◆ Quoted passage
Start of Block
The  Intermediate-Current Stability Experiment, or ICSE, was a magnetic fusion energy reactor designed by the UKAEA ("Harwell") design team. It was intended to be the follow-on design to the ZETA, incorporating a high-speed current pulse system that was expected to improve the stability of the plasma and allow fusion reactions to take place. Construction began in 1959, starting with its building known as "D-1", but Harwell's new director expressed concerns about some of the theoretical assumptions being made about the design, the project was canceled in August 1960. Parts that were already built were scavenged by other teams.

History

ZETA and ZETA II
The Harwell fusion team completed construction of the ZETA reactor in August 1957. This was the world's first truly large-scale fusion device, both in size and in terms of the power fed into the plasma. After the machine proved stable, the teams began introducing deuterium fuel into the mix, and immediately noticed neutrons being released. Neutrons are the most easily seen results of fusion reactions, but the team was highly cautious due to several warnings of non-nuclear neutrons from teams in the US and USSR. A series of diagnostic "shots" through September and October were used to characterize the plasma. Spectrographic analysis of the plasma taken through small windows in the reactor's torus suggested the plasma was at a temperature of somewhere between 1 and 5 million degrees, which then-current theory suggested would cause a fusion rate within a factor of two of what was being measured. It appeared the neutrons were indeed from fusion events.

The apparent success led to plans for a much larger follow-on reactor known as ZETA II. The goal of ZETA had been to generate low levels of fusion reactions, the goal for ZETA II was to produce so many reactions that the energy they released would be greater than the energy fed into the system, a condition known as "break even" or Q=1. To reach these energy levels, the reactor would have to be much larger and more powerful than the original ZETA, and it would be difficult to find room for it at Harwell. The need for more room led to John Cockcroft suggesting it be moved to the new Winfrith location, arguing that it was a prototype for a commercial machine, like the other reactors being built there. This was highly contentious; many members of the fusion team at Harwell were uninterested in moving and argued that losing the theoretical support at Harwell would be an enormous problem. The matter came to a head in a mid-January 1958 meeting which did not go smoothly.

But any anger over the issue of choosing a site for ZETA II was completely overshadowed by the impending announcement of the ZETA results. This took place on Saturday 22 January 1958, with careful wording to note that the source of the neutrons had not yet been verified and it was not sure that they were from fusion. However, the assembled press reporters were not happy with these statements and continued to press Cockcroft on the issue. He eventually stated that in his own opinion they were 90% likely to be due to fusion. The reporters took this as a statement of fact, and the Sunday papers all claimed that fusion had been successfully achieved. A press release from the UKAEA to the contrary was largely ignored, and concerns expressed by researchers from other countries were dismissed as jingoism.

However, further research on ZETA demonstrated the neutrons were indeed not from fusion. Cockcroft was forced to publish a humiliating retraction in May, and the ZETA II plans were thrown into disarray. By this time the design for ZETA II had grown considerably, it now featured a torus of  in diameter, the toroidal magnets that provided stability increased in size 30 times, and the current pulse required to operate it demanded an enormous power supply, using details developed and patented at Harwell.
End of Block
◆ Task to carry out
In the text about the ICSE fusion reactor, what likelihood did Cockcroft give, in his own opinion, that the ZETA neutrons were due to fusion?

◆ Provided data
Start of Block
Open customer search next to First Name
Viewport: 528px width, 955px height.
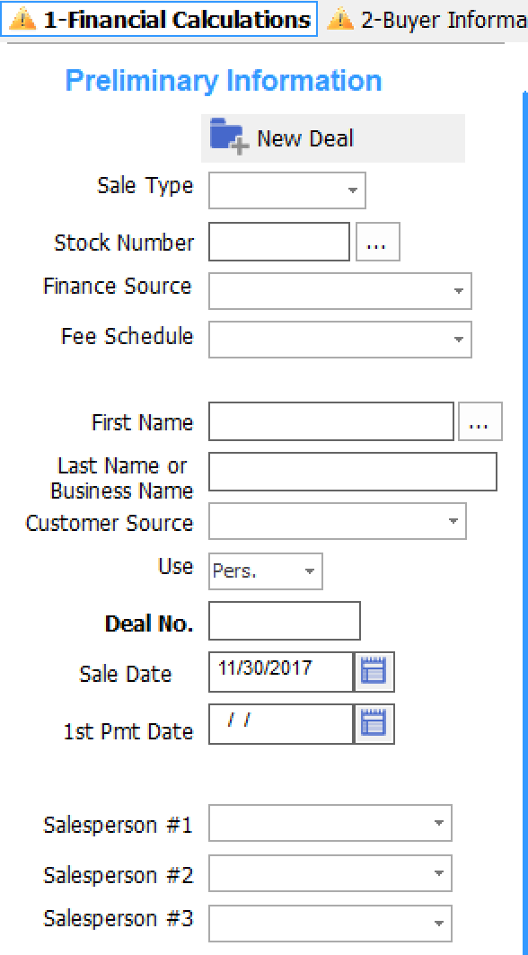tap(480, 420)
End of Block
◆ Reply
90%